Purpose of review: Sarcoidosis is a chronic granulomatous disease typically affecting the lung, lymph nodes, and other organ systems. Evidence suggests that the morbidity and mortality rates for sarcoidosis in the USA are rising, despite widespread use of anti-inflammatory therapies. In this review, we survey new therapies that target specific inflammatory pathways in other diseases (such as rheumatoid arthritis, Crohn's disease, and psoriasis) that are similar to pathways relevant to sarcoidosis immunopathogenesis, and therefore, represent potentially new sarcoidosis therapies.

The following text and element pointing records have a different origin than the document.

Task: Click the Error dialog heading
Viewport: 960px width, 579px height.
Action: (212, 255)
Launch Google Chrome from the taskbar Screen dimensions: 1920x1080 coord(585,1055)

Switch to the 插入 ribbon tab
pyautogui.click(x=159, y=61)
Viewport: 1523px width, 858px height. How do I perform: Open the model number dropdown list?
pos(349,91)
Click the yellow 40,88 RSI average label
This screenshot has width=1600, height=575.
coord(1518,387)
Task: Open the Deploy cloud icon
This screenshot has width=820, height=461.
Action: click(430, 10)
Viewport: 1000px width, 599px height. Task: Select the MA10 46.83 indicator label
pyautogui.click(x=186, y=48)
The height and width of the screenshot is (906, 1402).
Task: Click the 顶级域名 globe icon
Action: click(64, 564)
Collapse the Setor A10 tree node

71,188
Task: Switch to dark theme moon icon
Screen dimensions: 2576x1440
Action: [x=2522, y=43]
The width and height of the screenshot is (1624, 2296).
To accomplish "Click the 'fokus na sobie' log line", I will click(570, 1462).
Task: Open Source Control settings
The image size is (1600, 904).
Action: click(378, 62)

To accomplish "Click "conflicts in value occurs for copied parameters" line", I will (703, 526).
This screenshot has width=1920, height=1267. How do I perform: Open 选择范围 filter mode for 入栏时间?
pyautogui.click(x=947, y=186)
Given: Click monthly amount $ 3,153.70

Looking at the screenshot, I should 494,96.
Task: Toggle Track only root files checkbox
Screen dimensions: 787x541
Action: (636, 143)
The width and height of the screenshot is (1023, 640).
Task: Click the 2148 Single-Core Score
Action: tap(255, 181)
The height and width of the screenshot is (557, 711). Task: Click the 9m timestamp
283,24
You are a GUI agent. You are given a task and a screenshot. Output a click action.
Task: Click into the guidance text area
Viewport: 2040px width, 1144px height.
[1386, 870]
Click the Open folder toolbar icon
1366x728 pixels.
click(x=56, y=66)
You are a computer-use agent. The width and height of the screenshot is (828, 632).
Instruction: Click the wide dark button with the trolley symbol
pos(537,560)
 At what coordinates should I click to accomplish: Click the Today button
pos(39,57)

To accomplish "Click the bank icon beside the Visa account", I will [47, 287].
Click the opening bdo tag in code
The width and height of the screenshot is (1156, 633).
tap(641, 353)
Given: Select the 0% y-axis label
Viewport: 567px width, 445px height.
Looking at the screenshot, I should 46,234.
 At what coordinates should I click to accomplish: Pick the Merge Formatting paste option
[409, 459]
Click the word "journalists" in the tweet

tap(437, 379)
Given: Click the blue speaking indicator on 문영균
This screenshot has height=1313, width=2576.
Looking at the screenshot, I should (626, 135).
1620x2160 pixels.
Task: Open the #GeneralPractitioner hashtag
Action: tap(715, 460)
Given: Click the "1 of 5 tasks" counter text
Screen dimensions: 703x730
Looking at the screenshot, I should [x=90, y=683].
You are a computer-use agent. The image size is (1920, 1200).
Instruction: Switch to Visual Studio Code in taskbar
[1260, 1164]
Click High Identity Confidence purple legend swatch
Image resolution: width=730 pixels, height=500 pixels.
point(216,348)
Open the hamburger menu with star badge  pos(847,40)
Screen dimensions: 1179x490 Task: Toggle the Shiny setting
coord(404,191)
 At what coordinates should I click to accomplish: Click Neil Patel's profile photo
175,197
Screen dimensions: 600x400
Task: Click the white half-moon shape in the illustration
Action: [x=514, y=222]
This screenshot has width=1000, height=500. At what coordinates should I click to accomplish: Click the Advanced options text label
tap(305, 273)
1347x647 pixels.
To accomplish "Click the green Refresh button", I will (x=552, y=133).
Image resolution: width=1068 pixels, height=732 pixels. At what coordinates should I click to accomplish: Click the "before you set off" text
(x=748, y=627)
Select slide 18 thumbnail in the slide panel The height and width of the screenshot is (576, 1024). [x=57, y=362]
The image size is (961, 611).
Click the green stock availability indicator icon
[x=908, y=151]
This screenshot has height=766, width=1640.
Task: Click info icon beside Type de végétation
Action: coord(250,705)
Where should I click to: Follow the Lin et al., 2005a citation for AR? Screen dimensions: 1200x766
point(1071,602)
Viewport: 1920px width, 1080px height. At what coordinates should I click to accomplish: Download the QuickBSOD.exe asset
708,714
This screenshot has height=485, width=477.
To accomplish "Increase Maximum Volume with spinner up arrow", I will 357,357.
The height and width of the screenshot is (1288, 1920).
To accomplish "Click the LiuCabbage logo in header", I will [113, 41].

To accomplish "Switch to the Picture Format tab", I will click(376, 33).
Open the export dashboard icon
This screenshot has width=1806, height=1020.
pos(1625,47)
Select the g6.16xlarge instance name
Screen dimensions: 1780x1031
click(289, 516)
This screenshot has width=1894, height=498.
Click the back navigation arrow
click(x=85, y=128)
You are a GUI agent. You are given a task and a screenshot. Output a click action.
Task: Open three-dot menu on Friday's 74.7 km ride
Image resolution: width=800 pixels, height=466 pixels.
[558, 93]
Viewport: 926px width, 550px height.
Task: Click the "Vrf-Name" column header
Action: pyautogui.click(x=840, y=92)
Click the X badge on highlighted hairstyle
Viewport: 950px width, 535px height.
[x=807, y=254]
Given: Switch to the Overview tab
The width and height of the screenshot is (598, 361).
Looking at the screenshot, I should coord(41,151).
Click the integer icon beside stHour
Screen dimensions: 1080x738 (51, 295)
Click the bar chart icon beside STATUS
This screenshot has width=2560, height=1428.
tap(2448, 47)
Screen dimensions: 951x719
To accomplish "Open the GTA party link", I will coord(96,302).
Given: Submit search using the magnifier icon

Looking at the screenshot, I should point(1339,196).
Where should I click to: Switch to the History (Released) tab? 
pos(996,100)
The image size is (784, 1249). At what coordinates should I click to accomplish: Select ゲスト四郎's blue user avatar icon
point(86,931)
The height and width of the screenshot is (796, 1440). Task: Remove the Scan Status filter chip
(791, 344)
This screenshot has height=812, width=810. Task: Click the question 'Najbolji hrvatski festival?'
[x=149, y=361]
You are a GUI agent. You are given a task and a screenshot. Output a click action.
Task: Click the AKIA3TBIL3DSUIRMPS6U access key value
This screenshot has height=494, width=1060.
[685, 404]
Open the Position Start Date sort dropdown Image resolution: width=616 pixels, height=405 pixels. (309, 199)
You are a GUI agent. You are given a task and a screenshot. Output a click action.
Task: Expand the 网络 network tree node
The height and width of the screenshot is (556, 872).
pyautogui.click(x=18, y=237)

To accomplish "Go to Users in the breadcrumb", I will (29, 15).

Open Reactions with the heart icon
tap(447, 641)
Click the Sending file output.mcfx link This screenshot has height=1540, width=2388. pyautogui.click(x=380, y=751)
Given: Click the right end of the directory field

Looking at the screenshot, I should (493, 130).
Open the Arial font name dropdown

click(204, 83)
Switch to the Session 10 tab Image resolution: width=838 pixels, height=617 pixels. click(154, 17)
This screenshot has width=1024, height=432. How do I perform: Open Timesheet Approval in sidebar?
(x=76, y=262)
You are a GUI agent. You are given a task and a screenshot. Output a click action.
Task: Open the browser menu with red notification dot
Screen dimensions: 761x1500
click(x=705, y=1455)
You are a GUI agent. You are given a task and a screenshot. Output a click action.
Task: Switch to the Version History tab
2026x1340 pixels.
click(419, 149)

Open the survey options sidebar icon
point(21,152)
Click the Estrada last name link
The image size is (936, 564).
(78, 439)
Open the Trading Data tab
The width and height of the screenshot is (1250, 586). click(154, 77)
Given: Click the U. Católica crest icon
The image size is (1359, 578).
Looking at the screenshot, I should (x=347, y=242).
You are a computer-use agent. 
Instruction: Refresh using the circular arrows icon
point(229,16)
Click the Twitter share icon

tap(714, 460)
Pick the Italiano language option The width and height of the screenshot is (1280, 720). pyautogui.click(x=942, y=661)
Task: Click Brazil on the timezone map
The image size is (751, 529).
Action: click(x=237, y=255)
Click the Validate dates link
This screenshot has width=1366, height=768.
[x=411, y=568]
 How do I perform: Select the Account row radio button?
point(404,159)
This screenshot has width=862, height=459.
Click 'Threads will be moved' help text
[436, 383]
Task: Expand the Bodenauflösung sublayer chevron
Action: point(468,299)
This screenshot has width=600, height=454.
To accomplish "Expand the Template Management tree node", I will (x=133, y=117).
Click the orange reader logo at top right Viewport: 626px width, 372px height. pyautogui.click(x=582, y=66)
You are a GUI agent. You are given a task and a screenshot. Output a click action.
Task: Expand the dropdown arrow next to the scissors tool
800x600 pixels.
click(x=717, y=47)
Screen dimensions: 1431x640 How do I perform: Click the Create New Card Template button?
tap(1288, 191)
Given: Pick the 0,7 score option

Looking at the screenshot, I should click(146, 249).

Recent findings: Immunopathogenesis of sarcoidosis has been well elucidated over the past few years. There is abundant evidence for T-cell activation in sarcoidosis leading to activation of both Th1 and Th17 inflammatory cascades. Therapies targeting T-cell activation, Th1 pathways (such as the interleukin-6 inhibitors), Th17 pathway mediators, and others have been Food and Drug Administration approved or under investigation to treat a variety of autoimmune inflammatory diseases, but have not been studied in sarcoidosis. Targeting the p38 mitogen-activated protein kinases and the ubiquitine proteasome system with new agents may also represent a novel therapeutic option for patients with sarcoidosis.

Summary: Rising morbidity and mortality rates for patients with sarcoidosis strongly support the need to develop more effective anti-inflammatory therapies to treat chronic disease.

FIGURE 1

Numbers of deaths and age-adjusted mortality rates per 1 000 000 population [8]. Reprinted with permission of the American Thoracic Society. Copyright © 2016 American Thoracic Society [8]. The American Journal of Respiratory and Critical Care Medicine is an official journal of the American Thoracic Society.

FIGURE 2

Granuloma formation – Th1/Th17 hypothesis. Initiation: alveolar macrophages and dendritic cells are activated by a putative antigen. Dendritic cells migrate to lymph nodes and initiate Th1/Th17-cell amplification. Chemokines, produced by alveolar macrophages, attract Th1/17, Treg, B-cells as well as CD8⁺ cells and fibroblast and initiate granuloma formation (effector phase). Both dendritic cells and macrophages produce cytokines favoring Th1 and Th17 cells in sarcoidosis [54].